TO DO » The word "cell": say how many lines of the data below contain it, and give the number alone.

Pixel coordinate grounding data
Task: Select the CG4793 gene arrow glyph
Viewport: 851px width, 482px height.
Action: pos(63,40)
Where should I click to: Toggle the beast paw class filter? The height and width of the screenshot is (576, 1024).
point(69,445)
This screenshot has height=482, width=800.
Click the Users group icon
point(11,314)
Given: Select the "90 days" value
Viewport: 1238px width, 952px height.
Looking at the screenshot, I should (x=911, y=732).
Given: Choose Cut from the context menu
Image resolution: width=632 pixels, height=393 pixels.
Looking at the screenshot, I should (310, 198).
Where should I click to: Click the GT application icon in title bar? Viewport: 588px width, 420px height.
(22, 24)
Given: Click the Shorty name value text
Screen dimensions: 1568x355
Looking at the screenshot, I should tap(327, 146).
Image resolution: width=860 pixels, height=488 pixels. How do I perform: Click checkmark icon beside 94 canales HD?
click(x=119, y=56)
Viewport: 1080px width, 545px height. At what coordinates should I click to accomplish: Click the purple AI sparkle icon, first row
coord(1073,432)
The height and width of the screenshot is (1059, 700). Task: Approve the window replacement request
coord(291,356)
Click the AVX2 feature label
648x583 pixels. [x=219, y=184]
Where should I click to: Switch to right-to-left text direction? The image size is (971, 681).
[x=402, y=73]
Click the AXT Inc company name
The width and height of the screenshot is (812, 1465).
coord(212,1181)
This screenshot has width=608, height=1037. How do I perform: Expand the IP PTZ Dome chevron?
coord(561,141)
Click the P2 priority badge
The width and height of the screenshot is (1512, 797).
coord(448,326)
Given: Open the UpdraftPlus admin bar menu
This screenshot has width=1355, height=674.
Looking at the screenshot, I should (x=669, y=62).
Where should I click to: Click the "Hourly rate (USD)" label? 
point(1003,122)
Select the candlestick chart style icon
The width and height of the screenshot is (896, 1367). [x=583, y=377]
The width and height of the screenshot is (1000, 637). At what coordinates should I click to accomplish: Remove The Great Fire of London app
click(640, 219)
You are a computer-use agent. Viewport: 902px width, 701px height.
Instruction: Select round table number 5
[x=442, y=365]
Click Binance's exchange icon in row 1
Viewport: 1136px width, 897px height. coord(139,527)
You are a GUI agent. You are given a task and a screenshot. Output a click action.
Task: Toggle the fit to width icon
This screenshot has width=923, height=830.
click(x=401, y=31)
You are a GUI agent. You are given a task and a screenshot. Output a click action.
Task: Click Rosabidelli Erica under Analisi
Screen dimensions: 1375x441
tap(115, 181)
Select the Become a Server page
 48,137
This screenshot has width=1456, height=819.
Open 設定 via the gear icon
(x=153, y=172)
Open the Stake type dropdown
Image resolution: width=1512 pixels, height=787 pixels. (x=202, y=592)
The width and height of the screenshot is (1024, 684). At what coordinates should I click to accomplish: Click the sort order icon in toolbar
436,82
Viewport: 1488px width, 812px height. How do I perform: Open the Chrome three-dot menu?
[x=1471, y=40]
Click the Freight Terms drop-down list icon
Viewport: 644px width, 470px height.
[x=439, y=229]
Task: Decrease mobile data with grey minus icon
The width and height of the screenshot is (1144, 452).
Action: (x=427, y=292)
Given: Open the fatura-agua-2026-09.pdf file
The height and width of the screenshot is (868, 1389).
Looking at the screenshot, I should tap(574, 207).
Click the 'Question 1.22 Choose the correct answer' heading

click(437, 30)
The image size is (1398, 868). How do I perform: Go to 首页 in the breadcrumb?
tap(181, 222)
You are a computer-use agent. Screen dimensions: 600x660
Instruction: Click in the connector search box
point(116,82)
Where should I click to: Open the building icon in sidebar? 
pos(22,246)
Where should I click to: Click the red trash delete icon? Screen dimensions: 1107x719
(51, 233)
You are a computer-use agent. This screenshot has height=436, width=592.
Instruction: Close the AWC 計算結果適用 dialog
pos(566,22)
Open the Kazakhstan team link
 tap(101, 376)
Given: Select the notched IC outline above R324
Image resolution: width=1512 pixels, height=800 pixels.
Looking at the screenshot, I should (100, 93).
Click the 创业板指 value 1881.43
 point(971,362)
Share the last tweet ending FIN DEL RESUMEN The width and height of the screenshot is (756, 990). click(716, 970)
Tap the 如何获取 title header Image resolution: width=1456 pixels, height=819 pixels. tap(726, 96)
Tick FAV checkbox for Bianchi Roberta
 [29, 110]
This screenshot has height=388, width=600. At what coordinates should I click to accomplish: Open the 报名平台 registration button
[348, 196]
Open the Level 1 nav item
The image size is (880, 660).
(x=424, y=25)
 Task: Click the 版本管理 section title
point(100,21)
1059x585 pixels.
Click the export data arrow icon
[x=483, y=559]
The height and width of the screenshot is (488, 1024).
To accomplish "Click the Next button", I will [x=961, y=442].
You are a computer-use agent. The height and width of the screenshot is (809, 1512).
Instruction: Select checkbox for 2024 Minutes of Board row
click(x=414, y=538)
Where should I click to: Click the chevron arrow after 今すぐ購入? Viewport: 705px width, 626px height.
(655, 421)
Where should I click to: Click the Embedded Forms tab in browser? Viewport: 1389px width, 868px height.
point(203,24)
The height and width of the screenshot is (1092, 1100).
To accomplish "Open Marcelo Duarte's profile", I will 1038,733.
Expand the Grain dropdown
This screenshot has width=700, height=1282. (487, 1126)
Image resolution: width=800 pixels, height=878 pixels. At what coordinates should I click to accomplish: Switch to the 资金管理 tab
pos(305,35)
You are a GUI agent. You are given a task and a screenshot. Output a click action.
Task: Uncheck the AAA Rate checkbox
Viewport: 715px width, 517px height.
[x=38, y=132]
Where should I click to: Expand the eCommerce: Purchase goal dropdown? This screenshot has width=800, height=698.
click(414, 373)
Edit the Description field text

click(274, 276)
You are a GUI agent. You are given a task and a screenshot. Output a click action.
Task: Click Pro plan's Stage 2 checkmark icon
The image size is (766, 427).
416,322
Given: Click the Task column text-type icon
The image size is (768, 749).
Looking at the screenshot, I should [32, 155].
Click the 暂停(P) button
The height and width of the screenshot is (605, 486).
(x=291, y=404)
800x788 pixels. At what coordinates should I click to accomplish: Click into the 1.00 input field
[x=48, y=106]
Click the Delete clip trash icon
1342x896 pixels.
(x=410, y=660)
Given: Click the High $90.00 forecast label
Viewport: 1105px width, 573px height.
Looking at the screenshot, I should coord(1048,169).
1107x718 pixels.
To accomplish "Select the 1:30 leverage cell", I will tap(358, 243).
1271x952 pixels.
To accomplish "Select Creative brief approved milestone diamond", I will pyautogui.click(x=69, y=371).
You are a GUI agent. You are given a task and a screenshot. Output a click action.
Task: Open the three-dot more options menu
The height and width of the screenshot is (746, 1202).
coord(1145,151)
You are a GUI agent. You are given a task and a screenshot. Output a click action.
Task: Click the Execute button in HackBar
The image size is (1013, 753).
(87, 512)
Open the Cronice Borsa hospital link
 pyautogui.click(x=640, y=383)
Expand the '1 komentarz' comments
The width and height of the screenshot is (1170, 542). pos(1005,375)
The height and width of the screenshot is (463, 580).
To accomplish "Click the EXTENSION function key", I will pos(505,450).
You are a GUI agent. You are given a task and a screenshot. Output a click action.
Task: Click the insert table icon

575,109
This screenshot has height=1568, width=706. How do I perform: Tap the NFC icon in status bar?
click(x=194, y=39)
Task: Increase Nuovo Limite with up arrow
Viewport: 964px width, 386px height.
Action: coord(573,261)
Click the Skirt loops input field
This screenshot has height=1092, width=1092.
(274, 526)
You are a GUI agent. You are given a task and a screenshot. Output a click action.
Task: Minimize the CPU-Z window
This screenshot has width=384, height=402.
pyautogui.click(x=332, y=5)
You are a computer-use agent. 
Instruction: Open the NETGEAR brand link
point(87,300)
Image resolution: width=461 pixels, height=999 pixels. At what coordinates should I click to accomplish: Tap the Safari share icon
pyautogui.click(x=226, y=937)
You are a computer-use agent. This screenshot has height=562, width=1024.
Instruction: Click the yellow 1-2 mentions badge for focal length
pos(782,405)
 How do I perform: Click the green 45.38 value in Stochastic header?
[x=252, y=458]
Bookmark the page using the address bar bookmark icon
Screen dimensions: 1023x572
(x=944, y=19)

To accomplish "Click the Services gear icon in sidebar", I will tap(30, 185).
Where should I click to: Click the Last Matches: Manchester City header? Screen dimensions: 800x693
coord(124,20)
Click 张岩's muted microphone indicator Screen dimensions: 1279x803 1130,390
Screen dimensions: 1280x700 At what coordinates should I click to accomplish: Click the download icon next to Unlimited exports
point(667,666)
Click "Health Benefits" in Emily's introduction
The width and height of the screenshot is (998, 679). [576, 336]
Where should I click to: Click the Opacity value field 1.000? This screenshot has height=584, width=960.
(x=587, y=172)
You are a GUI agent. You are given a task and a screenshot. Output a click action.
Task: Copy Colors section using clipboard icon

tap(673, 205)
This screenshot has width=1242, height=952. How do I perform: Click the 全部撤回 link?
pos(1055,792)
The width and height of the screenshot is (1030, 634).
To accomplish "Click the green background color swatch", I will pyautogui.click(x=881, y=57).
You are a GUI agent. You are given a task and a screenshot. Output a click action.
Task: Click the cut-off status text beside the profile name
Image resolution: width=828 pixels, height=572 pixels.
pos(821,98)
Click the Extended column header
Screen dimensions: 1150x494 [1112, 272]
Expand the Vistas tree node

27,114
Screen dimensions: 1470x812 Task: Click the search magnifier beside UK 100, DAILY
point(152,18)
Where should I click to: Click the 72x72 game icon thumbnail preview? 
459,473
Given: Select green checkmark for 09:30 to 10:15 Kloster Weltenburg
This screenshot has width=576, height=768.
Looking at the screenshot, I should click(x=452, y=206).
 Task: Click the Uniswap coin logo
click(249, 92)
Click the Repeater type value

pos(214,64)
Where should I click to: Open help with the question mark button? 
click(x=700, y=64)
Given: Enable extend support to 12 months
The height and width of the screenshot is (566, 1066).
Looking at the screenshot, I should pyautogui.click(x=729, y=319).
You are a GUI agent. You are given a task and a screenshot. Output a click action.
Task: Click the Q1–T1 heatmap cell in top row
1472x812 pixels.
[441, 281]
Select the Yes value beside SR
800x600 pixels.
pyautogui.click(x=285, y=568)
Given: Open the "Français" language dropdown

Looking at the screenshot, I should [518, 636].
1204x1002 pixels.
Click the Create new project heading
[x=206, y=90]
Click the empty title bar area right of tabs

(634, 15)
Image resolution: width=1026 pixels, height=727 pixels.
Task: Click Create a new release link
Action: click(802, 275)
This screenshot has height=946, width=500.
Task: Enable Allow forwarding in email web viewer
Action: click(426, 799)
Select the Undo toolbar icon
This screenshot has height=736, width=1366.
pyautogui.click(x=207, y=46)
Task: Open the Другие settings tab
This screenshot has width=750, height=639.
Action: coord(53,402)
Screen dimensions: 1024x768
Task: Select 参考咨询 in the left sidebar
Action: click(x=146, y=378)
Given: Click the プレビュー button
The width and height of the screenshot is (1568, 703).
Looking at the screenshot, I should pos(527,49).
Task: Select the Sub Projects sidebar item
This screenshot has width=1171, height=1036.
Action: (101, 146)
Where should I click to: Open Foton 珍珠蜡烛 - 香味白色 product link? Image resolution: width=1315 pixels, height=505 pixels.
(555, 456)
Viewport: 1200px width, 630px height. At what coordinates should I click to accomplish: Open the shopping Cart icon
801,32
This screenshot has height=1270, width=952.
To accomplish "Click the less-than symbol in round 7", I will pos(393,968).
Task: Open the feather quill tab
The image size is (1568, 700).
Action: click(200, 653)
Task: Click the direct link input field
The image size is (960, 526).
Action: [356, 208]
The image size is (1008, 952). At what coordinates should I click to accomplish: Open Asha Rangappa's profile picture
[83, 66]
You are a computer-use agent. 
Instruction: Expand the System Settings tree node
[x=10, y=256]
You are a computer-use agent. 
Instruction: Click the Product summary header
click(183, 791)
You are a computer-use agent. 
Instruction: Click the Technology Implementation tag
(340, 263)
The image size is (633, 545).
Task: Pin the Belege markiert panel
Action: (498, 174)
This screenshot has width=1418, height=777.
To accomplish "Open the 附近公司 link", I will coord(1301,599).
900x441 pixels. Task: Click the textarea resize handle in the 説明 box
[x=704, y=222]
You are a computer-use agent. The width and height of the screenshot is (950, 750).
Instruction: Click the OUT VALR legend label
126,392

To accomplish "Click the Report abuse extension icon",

RESULT FOR THIS EXERCISE » 2